Well, Well, Well! Look what time of the year it is already! That time of the year when we.....oh, I don’t know....GET BACK ON THE WATER! Man, didn’t it seem like a long winter?! I thought this time would never come, but here we are! Transitioning back to the water can be both an exciting and frustrating time at first. So I am here to give you a couple tips to make the transition as smooth as possible! LET’S GET TO ROWING!
If you get back in a boat and say to yourself, “Wait, it’s been a while. I think I forgot how to row.” Don’t be alarmed! Obviously you don’t mean it, but erging and rowing are obviously two different things. There are many more factors that go into rowing well, such as weather, technical ability, and water conditions. If you get out on the water for the first day of spring, and your boat is not perfectly set, STAY PATIENT! It is going to take some time to get the feeling of the water back, and get used to your teammates dynamics again. It is going to take a team effort to get everyone on the same page again, athletes and coaches included. Trust the process, and have fun.
“Coach, it’s spring! This is sprint season! Why are we doing long steady state workouts on the water?! We need to be doing sprint work!”
This is always a question that makes a coach laugh. Why yes, it is sprint season. And yes, it is just as important to get drilling and steady state in as it was in the fall when we were training for longer pieces. Fun fact, a 2k is 20% Anaerobic, an 80% Aerobic. the beginning and end of a race is very anaerobically demanding, relying heavily on powerful, concise and decisive strokes. However the middle of the race is very much aerobically demanding, which requires a solid aerobic base. How do we train for this? You guessed it! By executing long, steady state workouts and workouts that challenge and train the aerobic base.
“Okay, okay. That makes sense I guess. But coach, why do we have to do so much drilling? Can’t we just get out on the water and row? Drilling is so boring and tedious!”
Ah yes, another age old question from a rower to a coach. Well, the answer is simple. Technique allows the boat to move efficiently. A proper understanding of the recovery and drive, catch and finish, and everything in-between are going to set crews apart come spring. During a 2,000 meter race, the margin for error is very slim. During the race, your catches need to be quick and crisp, with all rowers locking on and leveraging their blades through as much water as possible. The recoveries need to be controlled, allowing the boat to move to maximum efficiency, and the drives need to be powerful and consistent, which is key to moving past that crew you’re neck and neck with in the third 500. Every drill your coach gives you has a purpose! It isn’t time to take a break, or “relax” during a long row. It’s time used to regroup, gather everyone on the same page, and to gain a better understanding of different technical aspects.
Now more than ever, attending practice consistently and arriving on time are going to be imperative to improvement and success. A crew has nine members, which means everyone needs to be on the same page. When everyone gets to the boathouse on time and attends practice everyday, it allows the team to grow and the crew to develop together. Everyday a rower shows up late or doesn’t attend practice, it hinders the crew's ability to improve and get faster. Manage your time, and get to practice!

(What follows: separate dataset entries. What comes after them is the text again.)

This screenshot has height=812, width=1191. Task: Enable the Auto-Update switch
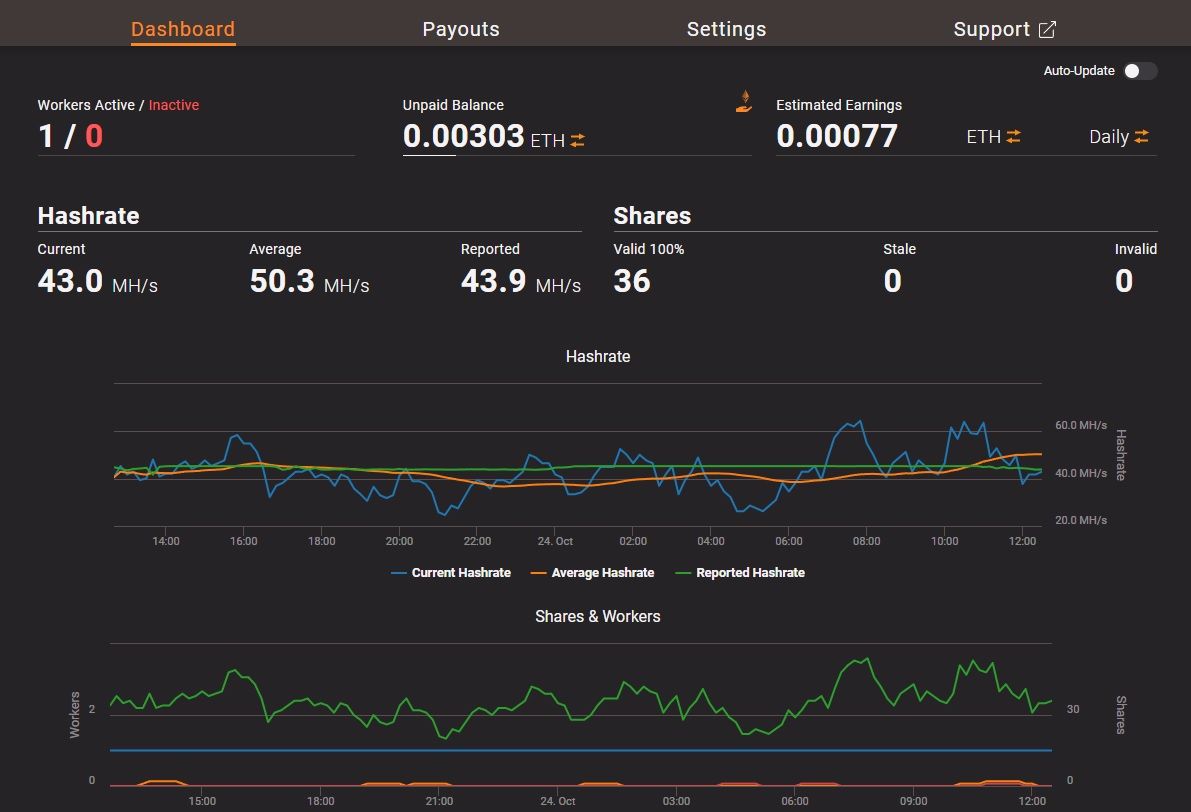point(1140,71)
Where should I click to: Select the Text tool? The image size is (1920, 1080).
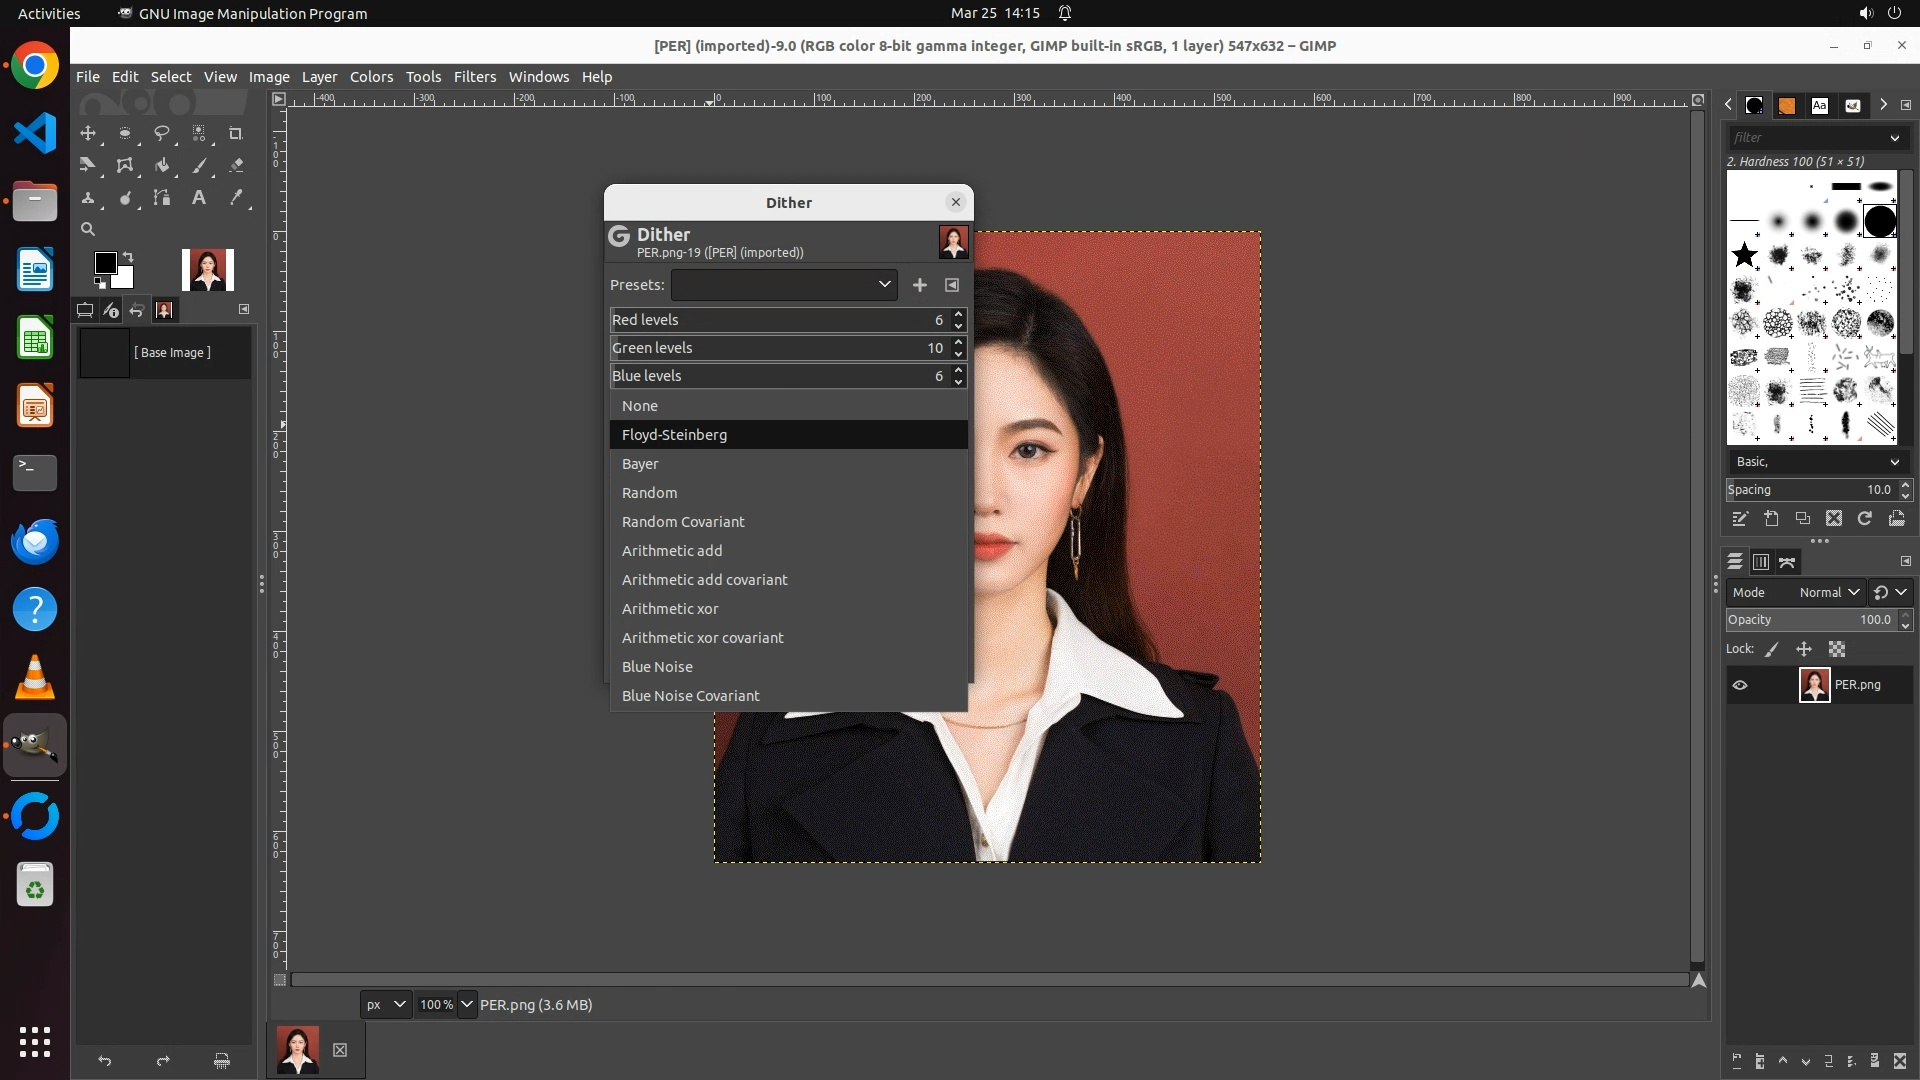click(x=199, y=198)
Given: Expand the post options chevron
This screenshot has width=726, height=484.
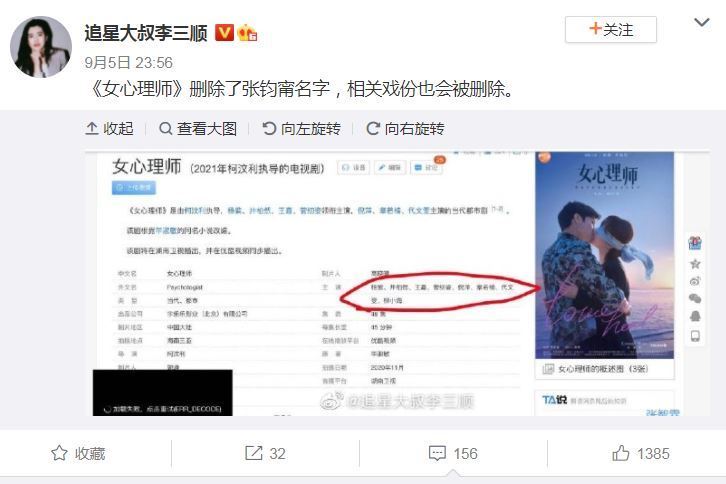Looking at the screenshot, I should click(x=702, y=22).
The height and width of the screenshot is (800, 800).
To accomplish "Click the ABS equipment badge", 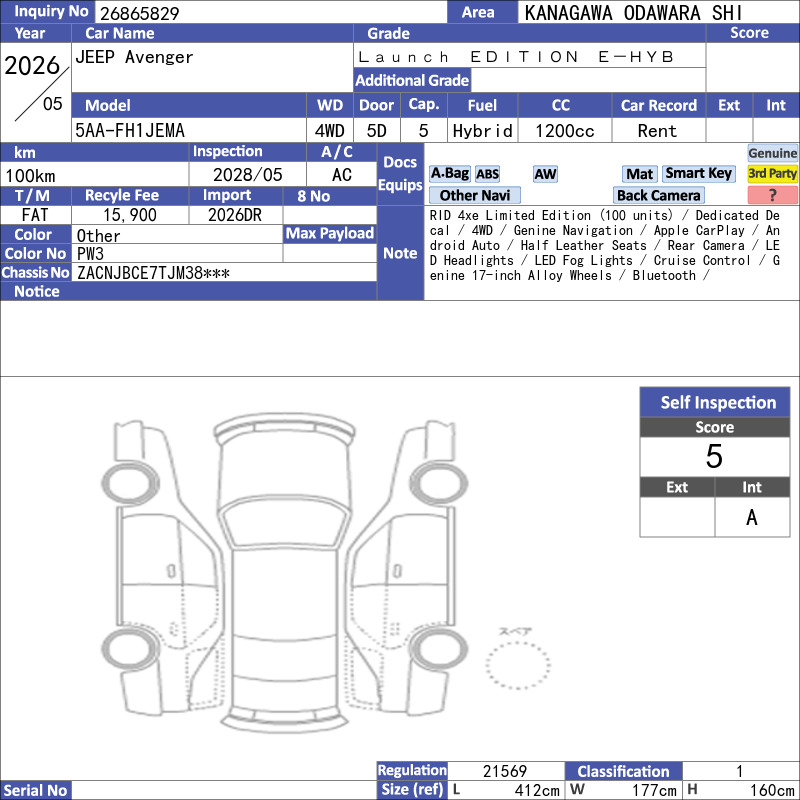I will [487, 174].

It is going to be important that when you get on the water at first, you stay patient and trust the process. You are most likely not going to be doing sprint workouts in the first couple of weeks you are on the water. And, as fun as sprint workouts can be, it is super important to focus on drilling to improve technique, and execute longer workouts in order to build your aerobic base! It is going to pay off come racing season when you are able to hold you own in the third 500, and sprint your way past a crew with solid catches! Let’s get back on the water, and let’s get back to rowing!